## Task details
Print all the entries exactly.
::: Supplied information
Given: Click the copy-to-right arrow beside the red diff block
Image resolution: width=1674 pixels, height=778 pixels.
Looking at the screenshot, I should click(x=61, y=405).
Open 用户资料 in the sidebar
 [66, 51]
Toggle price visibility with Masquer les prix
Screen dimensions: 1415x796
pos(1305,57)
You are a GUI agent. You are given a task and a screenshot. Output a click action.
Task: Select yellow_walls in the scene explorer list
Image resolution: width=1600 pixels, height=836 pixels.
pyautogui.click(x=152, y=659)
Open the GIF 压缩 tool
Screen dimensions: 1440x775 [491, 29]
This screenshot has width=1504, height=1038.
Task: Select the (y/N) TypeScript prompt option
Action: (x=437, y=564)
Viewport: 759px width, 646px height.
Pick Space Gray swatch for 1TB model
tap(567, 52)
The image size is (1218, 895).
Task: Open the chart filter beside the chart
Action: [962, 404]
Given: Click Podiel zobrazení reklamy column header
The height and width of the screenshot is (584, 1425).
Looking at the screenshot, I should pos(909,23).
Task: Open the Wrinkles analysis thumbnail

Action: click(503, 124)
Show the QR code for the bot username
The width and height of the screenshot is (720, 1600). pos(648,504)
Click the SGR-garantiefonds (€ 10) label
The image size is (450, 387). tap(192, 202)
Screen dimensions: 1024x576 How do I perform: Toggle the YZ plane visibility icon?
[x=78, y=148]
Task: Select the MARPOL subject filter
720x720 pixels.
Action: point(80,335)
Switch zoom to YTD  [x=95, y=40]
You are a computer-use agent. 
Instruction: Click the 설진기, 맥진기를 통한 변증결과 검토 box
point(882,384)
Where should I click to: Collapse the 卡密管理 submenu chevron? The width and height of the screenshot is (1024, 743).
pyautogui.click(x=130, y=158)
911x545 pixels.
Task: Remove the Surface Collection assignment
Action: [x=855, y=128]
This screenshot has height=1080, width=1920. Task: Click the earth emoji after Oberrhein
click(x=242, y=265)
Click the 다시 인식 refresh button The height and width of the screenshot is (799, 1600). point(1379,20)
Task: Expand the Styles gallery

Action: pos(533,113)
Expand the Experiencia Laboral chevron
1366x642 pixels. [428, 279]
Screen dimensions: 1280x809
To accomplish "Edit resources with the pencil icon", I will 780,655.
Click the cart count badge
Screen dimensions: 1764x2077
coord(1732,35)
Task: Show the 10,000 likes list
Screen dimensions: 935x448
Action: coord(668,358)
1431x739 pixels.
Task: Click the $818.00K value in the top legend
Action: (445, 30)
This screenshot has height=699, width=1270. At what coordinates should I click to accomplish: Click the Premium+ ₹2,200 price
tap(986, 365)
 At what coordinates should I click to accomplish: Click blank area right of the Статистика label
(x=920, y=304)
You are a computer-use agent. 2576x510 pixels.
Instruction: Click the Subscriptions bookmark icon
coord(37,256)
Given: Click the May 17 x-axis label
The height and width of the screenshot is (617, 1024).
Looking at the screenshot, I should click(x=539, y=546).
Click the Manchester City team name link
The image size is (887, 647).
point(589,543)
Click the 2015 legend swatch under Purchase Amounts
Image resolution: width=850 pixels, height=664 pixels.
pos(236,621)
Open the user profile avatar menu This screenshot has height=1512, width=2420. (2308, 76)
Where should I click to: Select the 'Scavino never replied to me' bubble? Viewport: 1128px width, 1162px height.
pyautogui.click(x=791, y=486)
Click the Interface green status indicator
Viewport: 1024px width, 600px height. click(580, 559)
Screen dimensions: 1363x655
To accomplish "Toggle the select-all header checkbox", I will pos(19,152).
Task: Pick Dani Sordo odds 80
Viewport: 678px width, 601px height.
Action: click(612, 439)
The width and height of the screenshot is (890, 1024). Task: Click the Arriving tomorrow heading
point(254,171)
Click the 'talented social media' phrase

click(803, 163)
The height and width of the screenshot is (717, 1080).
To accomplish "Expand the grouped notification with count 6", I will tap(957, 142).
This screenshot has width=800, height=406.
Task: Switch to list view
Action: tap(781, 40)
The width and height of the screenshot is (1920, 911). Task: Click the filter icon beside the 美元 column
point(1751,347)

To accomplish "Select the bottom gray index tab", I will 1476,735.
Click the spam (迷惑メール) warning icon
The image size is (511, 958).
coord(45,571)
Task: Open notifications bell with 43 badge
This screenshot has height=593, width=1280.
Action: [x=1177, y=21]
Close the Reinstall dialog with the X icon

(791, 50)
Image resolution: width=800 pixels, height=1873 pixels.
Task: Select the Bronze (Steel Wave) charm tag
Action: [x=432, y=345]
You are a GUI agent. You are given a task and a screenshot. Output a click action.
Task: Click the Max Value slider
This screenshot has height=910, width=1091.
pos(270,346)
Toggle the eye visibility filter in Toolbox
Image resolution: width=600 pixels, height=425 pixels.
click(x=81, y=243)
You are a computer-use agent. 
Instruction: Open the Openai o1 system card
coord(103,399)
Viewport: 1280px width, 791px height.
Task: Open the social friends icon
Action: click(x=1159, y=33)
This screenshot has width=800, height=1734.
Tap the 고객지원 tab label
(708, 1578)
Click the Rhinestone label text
::::::
## Expected answer
Given: Click the copy-to-right arrow beside the red diff block
Image resolution: width=1674 pixels, height=778 pixels.
Looking at the screenshot, I should click(x=61, y=405).
Open 用户资料 in the sidebar
 [66, 51]
Toggle price visibility with Masquer les prix
Screen dimensions: 1415x796
pos(1305,57)
You are a GUI agent. You are given a task and a screenshot. Output a click action.
Task: Select yellow_walls in the scene explorer list
Image resolution: width=1600 pixels, height=836 pixels.
pyautogui.click(x=152, y=659)
Open the GIF 压缩 tool
Screen dimensions: 1440x775 [491, 29]
This screenshot has width=1504, height=1038.
Task: Select the (y/N) TypeScript prompt option
Action: (x=437, y=564)
Viewport: 759px width, 646px height.
Pick Space Gray swatch for 1TB model
tap(567, 52)
The image size is (1218, 895).
Task: Open the chart filter beside the chart
Action: [962, 404]
Given: Click Podiel zobrazení reklamy column header
The height and width of the screenshot is (584, 1425).
Looking at the screenshot, I should pos(909,23).
Task: Open the Wrinkles analysis thumbnail

Action: click(503, 124)
Show the QR code for the bot username
The width and height of the screenshot is (720, 1600). pos(648,504)
Click the SGR-garantiefonds (€ 10) label
The image size is (450, 387). tap(192, 202)
Screen dimensions: 1024x576 How do I perform: Toggle the YZ plane visibility icon?
[x=78, y=148]
Task: Select the MARPOL subject filter
720x720 pixels.
Action: point(80,335)
Switch zoom to YTD  [x=95, y=40]
You are a computer-use agent. 
Instruction: Click the 설진기, 맥진기를 통한 변증결과 검토 box
point(882,384)
Where should I click to: Collapse the 卡密管理 submenu chevron? The width and height of the screenshot is (1024, 743).
pyautogui.click(x=130, y=158)
911x545 pixels.
Task: Remove the Surface Collection assignment
Action: [x=855, y=128]
This screenshot has height=1080, width=1920. Task: Click the earth emoji after Oberrhein
click(x=242, y=265)
Click the 다시 인식 refresh button The height and width of the screenshot is (799, 1600). point(1379,20)
Task: Expand the Styles gallery

Action: pos(533,113)
Expand the Experiencia Laboral chevron
1366x642 pixels. [428, 279]
Screen dimensions: 1280x809
To accomplish "Edit resources with the pencil icon", I will 780,655.
Click the cart count badge
Screen dimensions: 1764x2077
coord(1732,35)
Task: Show the 10,000 likes list
Screen dimensions: 935x448
Action: coord(668,358)
1431x739 pixels.
Task: Click the $818.00K value in the top legend
Action: (445, 30)
This screenshot has height=699, width=1270. At what coordinates should I click to accomplish: Click the Premium+ ₹2,200 price
tap(986, 365)
 At what coordinates should I click to accomplish: Click blank area right of the Статистика label
(x=920, y=304)
You are a computer-use agent. 2576x510 pixels.
Instruction: Click the Subscriptions bookmark icon
coord(37,256)
Given: Click the May 17 x-axis label
The height and width of the screenshot is (617, 1024).
Looking at the screenshot, I should click(x=539, y=546).
Click the Manchester City team name link
The image size is (887, 647).
point(589,543)
Click the 2015 legend swatch under Purchase Amounts
Image resolution: width=850 pixels, height=664 pixels.
pos(236,621)
Open the user profile avatar menu This screenshot has height=1512, width=2420. (2308, 76)
Where should I click to: Select the 'Scavino never replied to me' bubble? Viewport: 1128px width, 1162px height.
pyautogui.click(x=791, y=486)
Click the Interface green status indicator
Viewport: 1024px width, 600px height. click(580, 559)
Screen dimensions: 1363x655
To accomplish "Toggle the select-all header checkbox", I will pos(19,152).
Task: Pick Dani Sordo odds 80
Viewport: 678px width, 601px height.
Action: click(612, 439)
The width and height of the screenshot is (890, 1024). Task: Click the Arriving tomorrow heading
point(254,171)
Click the 'talented social media' phrase

click(803, 163)
The height and width of the screenshot is (717, 1080).
To accomplish "Expand the grouped notification with count 6", I will tap(957, 142).
This screenshot has width=800, height=406.
Task: Switch to list view
Action: tap(781, 40)
The width and height of the screenshot is (1920, 911). Task: Click the filter icon beside the 美元 column
point(1751,347)

To accomplish "Select the bottom gray index tab", I will 1476,735.
Click the spam (迷惑メール) warning icon
The image size is (511, 958).
coord(45,571)
Task: Open notifications bell with 43 badge
This screenshot has height=593, width=1280.
Action: [x=1177, y=21]
Close the Reinstall dialog with the X icon

(791, 50)
Image resolution: width=800 pixels, height=1873 pixels.
Task: Select the Bronze (Steel Wave) charm tag
Action: [x=432, y=345]
You are a GUI agent. You are given a task and a screenshot. Output a click action.
Task: Click the Max Value slider
This screenshot has height=910, width=1091.
pos(270,346)
Toggle the eye visibility filter in Toolbox
Image resolution: width=600 pixels, height=425 pixels.
click(x=81, y=243)
You are a computer-use agent. 
Instruction: Open the Openai o1 system card
coord(103,399)
Viewport: 1280px width, 791px height.
Task: Open the social friends icon
Action: click(x=1159, y=33)
This screenshot has width=800, height=1734.
Tap the 고객지원 tab label
(708, 1578)
Click the Rhinestone label text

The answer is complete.